Fox on Security

セキュリティリサーチャー(インシデントアナリスト)で、セキュリティコンサルタントのキタきつねの独り言。専門はPCI DSS。

退職への備えが重要

データ復元サービスの法人問い合わせで多いのは「退職者PC調査」「データ復旧」「社内不正」なのだそう。消したデータを復元するニーズは非常に高いようです。

dime.jp

 

退職者のパソコン・スマートフォン調査では、デジタル機器に残された基本操作の履歴(ログイン・ログオフ)、USB接続履歴、インターネットアクセス履歴、ファイルの削除日等を手がかりに、退職者が退職時ないしは在職中に不正行為を行っていないかを調査。

職者調査の場合、相談を受けるなかで特に多いのは「退職者が在職中に使用していたパソコンからデータが大量に削除ないしは初期化されていた」というケースだ。

実際に対象社員が使用していたパソコンを調査すると、在職中に社内の顧客情報や技術情報を閲覧・コピーし、USBやクラウドストレージを利用して外部へ持ち出していたことが判明した事例も多数あったという。深刻なものになると、退職者が社の機密情報を持ち出して競合他社へ転職した、顧客情報を持ち出し自身で独立したといったケースも。

DIME記事より引用)

 

◆キタきつねの所感

正規雇用者の増加だけでなく、正社員の転職も当たり前になってきつつある日本社会において、組織への忠誠心が希薄な社員への対策が必要なケースも多々あるようです。PC業務が当たり前になり、データのコピーが手軽にできる様になっている中、様々な理由によって企業の管理下を外れる社員の方が、何もせずに出て行く・・・とは考えられなくなってきていると言えるのかも知れません。

フォレンジック調査と言えば、セキュリティインシデント調査の専門家というイメージが強いのですが、退職者の調査まで日常的に行わなければならないとなると、今後ますます需要が増していきそうです。

 

今回の記事にある様な、退職者が大量にデータを持ち出す、あるいは消してから出て行く・・・確かに怪しい動作かも知れません。社用PCに対してであれば、USBやハードディスク(私用機器の)接続を制限し、外部クラウドも必要な部分にしかつながせない、あるいはファイルは移動させない様に制限(監視)するといった多層の手段を組み合わせて、重要資産を保護する事は有効だと思いますが、日進月歩で進化しているIT機器やクラウドサービスを考えると完全に防ぐのは難しいかも知れません。

まして、会社によってはBYODで私用端末を接続させている所もあるかと思います。この場合は退職者のに自分の端末は持ち帰られるので、フォレンジック調査にかける事もできません。

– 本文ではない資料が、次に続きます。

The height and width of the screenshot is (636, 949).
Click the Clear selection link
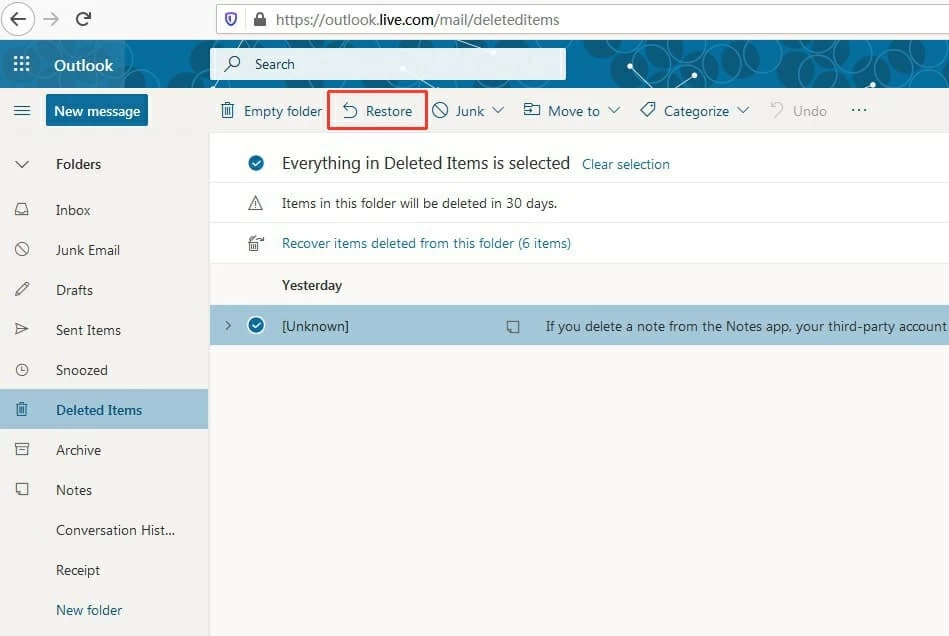[x=626, y=164]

つまり、疑わしき行為があったとしても、契約等で疑わしき事由があった際は、BYOD端末を調査できる権利会社側に持つ工夫が無いと、泣き寝入りになってしまう可能性も否定できません。

誓約書などで退職後も機密を守らせる事に同意させるのは一定の効果があると思いますが、企業側は社員がデータを持ち出すかも知れない、そうした可能性を考慮してデータアクセスに対するルールを変えておく必要がありそうです。

海外(外資系)企業では、社員が辞める(辞めさせる)際に、ロックアウトという手法がとられる時があります。対象者を会議室に閉じ込め、社用PC、携帯、名刺等の貸与資産をすべて返却させてしまう手法です。退職が分かったら、代替機PCを与えて、普段使っていた社用PCをチェックするなど、日本企業もそろそろ、そうした手法も頭に入れておくべきかも知れません。

www.taketani-law.jp

 

以前にも書いたかも知れませんが、知り合いの某外資系企業から辞めた担当は、やはり名刺まで全て取り上げられたそうです。ライバル企業へ転職する人も多い外資系ならではの処置だなと思いましたが、そうでもしないと高い調査費がかかるフォレンジック調査をお願いしなければならない、そんな時代に入りつつあるようです。